26/12/2010

GEAN GENET

Se eu estou sozinho, posso falar a verdade. Se estou com alguém, minto. Eu sou marginal", poderia ter-lhe respondido, como disse mais tarde a um amigo escritor, Tahar Ben Jelloun.

"Com excepção dos seus livros, não sabemos mais dele do que a data da sua morte, que ele imagina próxima", disse Rainer Werner Fassbinder, o realizador alemão que adaptou "Querelle de Brest".

O pescoço ameaçado pela lâmina. A pedra atirada à cabeça. O cuspo apontado à cara. De quem? Do inimigo: a lei, a ordem, a autoridade, a moral, a religião, a pátria, o Estado, a sociedade, a classe, a civilização, tu, eu ("Falta-nos ódio. Dele, nascerão as nossas ideias").

Isto, a obra. Este, o autor: Jean Genet nasce a 19 de Dezembro de 1910 (há 100 anos), num hospital, e morre a 15 de Abril de 1986, num hotel. O hospital e o hotel são em Paris, mas a mesma cidade para nascer e morrer não diz a sua vida nómada. Essa, contada quase dia a dia por Edmund White numa biografia.

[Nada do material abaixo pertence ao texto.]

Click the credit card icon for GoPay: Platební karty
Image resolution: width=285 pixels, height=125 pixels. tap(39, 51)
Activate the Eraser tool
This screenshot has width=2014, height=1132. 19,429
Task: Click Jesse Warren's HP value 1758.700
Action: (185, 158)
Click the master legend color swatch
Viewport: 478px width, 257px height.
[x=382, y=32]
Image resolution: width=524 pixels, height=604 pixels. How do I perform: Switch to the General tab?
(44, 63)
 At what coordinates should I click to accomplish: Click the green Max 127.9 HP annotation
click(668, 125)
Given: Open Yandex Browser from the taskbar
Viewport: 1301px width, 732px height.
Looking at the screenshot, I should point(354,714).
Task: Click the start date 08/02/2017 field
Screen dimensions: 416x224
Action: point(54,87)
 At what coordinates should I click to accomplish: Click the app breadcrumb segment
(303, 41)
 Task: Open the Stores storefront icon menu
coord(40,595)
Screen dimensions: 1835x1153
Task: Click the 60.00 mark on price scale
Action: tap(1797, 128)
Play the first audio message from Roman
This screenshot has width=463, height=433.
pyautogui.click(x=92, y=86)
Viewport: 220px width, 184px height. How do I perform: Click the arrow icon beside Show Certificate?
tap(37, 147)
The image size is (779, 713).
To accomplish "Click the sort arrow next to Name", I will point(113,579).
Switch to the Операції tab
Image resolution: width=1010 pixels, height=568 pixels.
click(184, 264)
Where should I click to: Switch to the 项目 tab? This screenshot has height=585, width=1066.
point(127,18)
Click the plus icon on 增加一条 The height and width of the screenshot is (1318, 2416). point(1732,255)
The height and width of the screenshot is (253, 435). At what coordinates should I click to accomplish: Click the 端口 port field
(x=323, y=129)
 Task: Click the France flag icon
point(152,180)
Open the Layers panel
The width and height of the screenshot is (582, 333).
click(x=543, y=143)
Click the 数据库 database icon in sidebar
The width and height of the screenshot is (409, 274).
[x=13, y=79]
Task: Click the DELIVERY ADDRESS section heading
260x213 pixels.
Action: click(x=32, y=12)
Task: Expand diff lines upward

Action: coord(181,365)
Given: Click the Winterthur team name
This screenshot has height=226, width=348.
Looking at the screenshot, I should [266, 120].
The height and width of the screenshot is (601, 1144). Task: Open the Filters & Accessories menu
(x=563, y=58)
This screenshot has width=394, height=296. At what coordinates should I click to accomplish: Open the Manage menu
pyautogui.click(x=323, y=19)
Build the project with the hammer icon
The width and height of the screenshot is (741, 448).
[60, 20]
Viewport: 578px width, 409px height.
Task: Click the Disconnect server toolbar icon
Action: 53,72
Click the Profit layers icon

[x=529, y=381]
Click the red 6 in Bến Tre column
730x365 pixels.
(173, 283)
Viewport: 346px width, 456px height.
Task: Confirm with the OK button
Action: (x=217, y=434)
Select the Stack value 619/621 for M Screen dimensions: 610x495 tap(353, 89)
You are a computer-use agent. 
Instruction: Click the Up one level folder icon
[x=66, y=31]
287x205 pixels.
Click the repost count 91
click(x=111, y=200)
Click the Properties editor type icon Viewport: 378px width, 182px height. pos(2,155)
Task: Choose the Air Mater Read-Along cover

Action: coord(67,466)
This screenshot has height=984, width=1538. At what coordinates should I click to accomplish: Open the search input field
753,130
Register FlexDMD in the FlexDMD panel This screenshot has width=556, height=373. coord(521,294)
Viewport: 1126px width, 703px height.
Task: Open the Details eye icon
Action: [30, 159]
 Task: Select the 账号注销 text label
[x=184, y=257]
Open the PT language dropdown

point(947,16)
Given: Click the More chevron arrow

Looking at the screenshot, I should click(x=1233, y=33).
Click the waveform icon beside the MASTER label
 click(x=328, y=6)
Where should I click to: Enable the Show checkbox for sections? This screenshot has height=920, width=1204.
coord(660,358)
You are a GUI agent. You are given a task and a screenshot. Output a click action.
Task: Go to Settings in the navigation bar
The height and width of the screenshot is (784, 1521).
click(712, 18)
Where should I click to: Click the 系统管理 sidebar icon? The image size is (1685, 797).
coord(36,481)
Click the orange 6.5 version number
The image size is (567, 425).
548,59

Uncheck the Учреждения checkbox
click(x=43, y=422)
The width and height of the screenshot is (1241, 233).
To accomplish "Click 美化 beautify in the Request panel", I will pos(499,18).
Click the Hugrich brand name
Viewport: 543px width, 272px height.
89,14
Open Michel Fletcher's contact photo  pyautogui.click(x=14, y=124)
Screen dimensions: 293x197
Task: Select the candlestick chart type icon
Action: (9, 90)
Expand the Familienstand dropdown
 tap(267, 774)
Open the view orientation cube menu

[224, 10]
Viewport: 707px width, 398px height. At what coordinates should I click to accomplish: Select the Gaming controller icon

Filho de pai incógnito, é abandonado pela mãe num asilo. Na carta à Assistência Pública, ela dá a sua miséria como razão para não poder ficar com o filho. Escrita com desespero e súplica, esta é uma das quatro cartas agora conhecidas, único rasto desta mulher sem rosto cuja vida durou apenas 30 anos e que o génio do filho não deixa morrer. Já velho, Genet podia ter ido ao arquivo, mas não quis. "Tarde de mais", foram as palavras da sua recusa.

Aos 14 anos, começa a verdadeira vida ("Viver é sobreviver a uma criança morta"): fugas, roubos, tratamentos, prisões. Internado numa casa de correção, inicia-se na leitura e no amor. Alista-se na Legião Estrangeira: Damasco, Beirute, Marrocos. Deserta e corre a Europa. É expulso, quando não é preso. Rouba, quando não é roubado. Engata, quando não é engatado.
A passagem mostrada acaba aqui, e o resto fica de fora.